Video: Al-Qa'ida holds family fun day in war torn Aleppo

 

In the battle to win hearts and minds in the war-torn Syrian city of Aleppo, al-Qa’ida has found a new weapon: ice-cream.

An event organised by al-Qa’ida’s branch in Iraq and Syria produced the bizarre sight of an ice cream eating competition between two young boys, while the militant group’s black flags hung in the background.

The event was part of a family fun day of sorts put on by the Islamic State of Iraq and the Levant (ISIS) during Ramadan, videos of which were posted online over the weekend.

The day’s activities included a tug-of-war between ISIS and members of Jabhat al-Nusra, another Islamist rebel group based in Syria, and a Quran reciting competition for girls.

Aleppo has seen some of the heaviest fighting in Syria’s civil war since rebels mounted a large-scale offensive on the city more than a year ago. The city is now divided into rebel-held areas and areas that the government still controls.

Reports have emerged in recent weeks of food shortages in rebel-held parts of Aleppo. A lack of supplies caused by the ongoing fighting has been exacerbated by a rebel siege of a supply route into the city used by government forces. That siege has prompted protests by residents already beleaguered by the fighting.

The weekend event –unprecedented for the group, which has throughout its history operated under the radar – may be an attempt to win hearts and minds in northern Syria, where it has been expanding its operations in recent weeks.

“Holding a Ramadan party in Aleppo fits well within the increasing awareness within jihadist groups in Syria of the need to acquire and maintain popular civilian support,” says Charles Lister, an analyst at IHS Jane’s Terrorism and Insurgency Centre.

“Events such as the one on Sunday provide the ISIS with the politically-valuable and localised opportunity to show their other side. The clear hanging of the ISIS flag and the availability of ISIS pamphlets and other propaganda-type products means the group was keen to show the soft-power side of jihad combined with attempts to sell their objectives and thus legitimise their localised presence.”
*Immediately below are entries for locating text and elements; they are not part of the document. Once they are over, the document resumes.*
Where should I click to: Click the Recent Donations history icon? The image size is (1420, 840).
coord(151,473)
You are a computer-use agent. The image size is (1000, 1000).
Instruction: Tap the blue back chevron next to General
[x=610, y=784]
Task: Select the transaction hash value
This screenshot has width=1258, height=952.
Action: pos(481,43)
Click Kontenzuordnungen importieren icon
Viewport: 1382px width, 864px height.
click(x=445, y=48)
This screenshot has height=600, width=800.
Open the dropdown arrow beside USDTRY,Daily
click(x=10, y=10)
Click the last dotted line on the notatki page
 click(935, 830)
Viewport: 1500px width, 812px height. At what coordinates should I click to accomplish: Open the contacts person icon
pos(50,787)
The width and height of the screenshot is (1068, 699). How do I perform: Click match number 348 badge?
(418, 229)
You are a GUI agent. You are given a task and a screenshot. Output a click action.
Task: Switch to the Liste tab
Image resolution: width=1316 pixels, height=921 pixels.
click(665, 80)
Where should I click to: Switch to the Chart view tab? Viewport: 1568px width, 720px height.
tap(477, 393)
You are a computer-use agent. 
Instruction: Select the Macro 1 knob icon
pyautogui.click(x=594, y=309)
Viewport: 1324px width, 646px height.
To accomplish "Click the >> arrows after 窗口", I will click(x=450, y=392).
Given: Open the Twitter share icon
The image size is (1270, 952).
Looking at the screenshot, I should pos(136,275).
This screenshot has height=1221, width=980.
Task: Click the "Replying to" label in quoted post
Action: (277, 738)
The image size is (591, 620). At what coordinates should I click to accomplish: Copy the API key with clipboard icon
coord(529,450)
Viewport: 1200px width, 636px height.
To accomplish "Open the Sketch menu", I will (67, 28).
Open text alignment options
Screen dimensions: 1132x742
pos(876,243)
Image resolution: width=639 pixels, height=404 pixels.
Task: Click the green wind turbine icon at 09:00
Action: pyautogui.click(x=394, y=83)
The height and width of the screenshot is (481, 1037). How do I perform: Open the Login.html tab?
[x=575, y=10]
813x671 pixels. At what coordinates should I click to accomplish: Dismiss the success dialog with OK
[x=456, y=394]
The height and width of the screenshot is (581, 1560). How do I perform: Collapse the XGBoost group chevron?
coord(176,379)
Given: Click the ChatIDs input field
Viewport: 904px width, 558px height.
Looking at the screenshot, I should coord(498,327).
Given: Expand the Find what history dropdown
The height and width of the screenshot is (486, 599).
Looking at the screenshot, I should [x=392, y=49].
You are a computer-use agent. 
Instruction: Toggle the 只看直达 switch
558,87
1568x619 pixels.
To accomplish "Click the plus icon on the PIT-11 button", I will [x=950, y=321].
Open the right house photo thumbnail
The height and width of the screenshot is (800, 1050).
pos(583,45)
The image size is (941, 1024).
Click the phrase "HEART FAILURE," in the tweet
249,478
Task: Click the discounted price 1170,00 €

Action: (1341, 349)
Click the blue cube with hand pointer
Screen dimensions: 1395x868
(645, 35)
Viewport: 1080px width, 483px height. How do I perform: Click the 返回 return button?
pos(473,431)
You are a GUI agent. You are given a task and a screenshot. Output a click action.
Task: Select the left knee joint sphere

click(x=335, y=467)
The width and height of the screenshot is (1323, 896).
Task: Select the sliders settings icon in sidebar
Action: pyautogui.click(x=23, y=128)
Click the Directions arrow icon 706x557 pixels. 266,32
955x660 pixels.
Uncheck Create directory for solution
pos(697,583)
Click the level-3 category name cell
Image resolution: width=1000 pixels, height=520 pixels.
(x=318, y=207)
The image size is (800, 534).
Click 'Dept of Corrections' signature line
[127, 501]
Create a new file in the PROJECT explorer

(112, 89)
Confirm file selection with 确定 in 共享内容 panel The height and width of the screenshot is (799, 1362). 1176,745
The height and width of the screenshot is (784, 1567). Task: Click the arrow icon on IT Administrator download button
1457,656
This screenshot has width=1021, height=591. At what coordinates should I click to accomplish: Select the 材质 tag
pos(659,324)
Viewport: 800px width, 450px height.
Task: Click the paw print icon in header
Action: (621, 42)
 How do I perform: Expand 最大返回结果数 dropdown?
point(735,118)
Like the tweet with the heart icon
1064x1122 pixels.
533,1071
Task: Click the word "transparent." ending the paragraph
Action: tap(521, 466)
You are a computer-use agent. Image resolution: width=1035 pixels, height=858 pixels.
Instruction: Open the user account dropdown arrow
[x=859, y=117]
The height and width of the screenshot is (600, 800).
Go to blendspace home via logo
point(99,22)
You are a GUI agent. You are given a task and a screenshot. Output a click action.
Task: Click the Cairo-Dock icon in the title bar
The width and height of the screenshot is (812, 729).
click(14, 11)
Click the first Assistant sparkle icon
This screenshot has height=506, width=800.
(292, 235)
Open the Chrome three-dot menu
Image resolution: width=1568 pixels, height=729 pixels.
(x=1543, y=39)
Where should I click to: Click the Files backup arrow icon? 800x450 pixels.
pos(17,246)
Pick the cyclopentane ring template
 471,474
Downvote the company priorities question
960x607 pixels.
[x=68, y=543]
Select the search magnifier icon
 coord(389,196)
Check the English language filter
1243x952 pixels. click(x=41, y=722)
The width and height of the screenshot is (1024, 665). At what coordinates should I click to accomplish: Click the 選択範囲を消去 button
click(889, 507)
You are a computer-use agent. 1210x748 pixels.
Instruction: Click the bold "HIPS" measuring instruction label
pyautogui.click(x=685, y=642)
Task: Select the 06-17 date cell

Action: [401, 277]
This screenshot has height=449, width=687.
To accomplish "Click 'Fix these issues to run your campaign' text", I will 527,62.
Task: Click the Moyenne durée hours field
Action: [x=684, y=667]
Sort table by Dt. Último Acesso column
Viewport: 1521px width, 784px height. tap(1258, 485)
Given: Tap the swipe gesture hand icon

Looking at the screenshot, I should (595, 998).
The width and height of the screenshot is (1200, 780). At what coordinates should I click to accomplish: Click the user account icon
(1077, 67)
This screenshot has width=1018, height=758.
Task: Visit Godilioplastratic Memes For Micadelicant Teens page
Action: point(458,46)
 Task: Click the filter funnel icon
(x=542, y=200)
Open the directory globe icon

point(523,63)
In other areas of rebel control, Islamist groups have been quick to realise the importance of providing basic essentials such as bread to the civilian population. This support is all the more essential as the groups complete for influence in the rebel-held north.

“Events such as these, though often small in scale, show a willingness to spend finances outside of fighting, thereby overtly suggesting an intent to remain in the area long-term,” Mr Lister adds. “As a force composed largely of foreign fighters, this aspect to their activities is vital.”